Promuovere una gestione sostenibile delle risorse idriche è una pratica che si allinea con le priorità strategiche della CEB, che si impegna a raggiungere gli Obiettivi di Sviluppo Sostenibile (SDGs) delle Nazioni Unite, come l’SDG 6 (Acqua pulita) e l’SDG 13 (Azione per il clima). Iren considera questi elementi come fondamentali per la crescita futura, come dimostrato dall’elevato numero di investimenti previsti nel Piano Industriale per il settore idrico. La linea di credito nasce dalla consolidata collaborazione tra CEB e Iren nel campo della sostenibilità ambientale e segue due precedenti finanziamenti di pari importo finalizzati a migliorare le infrastrutture idriche a Genova e Parma e a sviluppare il teleriscaldamento nell’area metropolitana di Torino.
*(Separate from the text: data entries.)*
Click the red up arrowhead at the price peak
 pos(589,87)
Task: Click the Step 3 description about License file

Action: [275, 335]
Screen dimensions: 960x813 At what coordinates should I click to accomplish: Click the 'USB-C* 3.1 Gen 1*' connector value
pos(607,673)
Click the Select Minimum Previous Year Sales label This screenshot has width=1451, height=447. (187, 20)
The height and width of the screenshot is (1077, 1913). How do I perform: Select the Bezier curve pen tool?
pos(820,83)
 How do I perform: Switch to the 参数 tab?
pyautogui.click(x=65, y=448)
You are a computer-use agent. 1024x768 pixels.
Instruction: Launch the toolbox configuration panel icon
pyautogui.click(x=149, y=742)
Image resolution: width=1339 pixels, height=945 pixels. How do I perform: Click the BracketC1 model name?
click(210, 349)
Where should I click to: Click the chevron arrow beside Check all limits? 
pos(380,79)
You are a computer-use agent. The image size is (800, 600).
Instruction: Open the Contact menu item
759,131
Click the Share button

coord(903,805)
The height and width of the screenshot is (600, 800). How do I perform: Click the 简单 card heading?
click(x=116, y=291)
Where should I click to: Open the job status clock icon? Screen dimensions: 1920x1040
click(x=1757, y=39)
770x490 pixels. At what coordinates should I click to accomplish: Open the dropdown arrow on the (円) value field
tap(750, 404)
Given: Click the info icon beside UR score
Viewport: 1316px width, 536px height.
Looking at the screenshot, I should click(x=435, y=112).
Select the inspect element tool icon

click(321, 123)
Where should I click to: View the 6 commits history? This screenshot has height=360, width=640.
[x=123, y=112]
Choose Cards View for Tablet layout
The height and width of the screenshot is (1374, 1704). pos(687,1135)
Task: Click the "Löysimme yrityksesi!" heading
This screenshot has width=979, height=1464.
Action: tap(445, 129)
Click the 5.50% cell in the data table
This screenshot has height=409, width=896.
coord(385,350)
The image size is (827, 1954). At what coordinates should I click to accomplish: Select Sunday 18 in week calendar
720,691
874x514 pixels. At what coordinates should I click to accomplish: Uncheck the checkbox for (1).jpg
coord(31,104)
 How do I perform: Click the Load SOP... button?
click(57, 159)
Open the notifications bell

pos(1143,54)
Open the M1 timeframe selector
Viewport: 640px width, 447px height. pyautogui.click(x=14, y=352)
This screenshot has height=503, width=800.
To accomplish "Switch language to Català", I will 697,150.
Si tratta di un contributo importante per rafforzare la struttura finanziaria di Iren, con notevoli vantaggi in termini di durata, costo del debito e ampliamento degli strumenti di finanza sostenibile utilizzati.

Il commento del Gruppo Iren

Sulla questione Luca Dal Fabbro, Presidente del Gruppo Iren, ha affermato: “Un uso sostenibile della risorsa idrica ed un miglioramento delle condizioni dei territori in cui operiamo sono alla base del Piano Industriale al 2030 del Gruppo Iren.

Per questo siamo molto soddisfatti della collaborazione con la Banca di Sviluppo del Consiglio d’Europa, il cui supporto ci permette di garantire alti livelli di servizio ai cittadini, migliorandone la qualità di vita. Un impegno continuo e costante che ha portato nel 2023 ad un’ulteriore riduzione delle perdite idriche delle reti da noi gestite. che si attestano ora al 30,4%, rispetto ad una media nazionale di oltre il 41%”.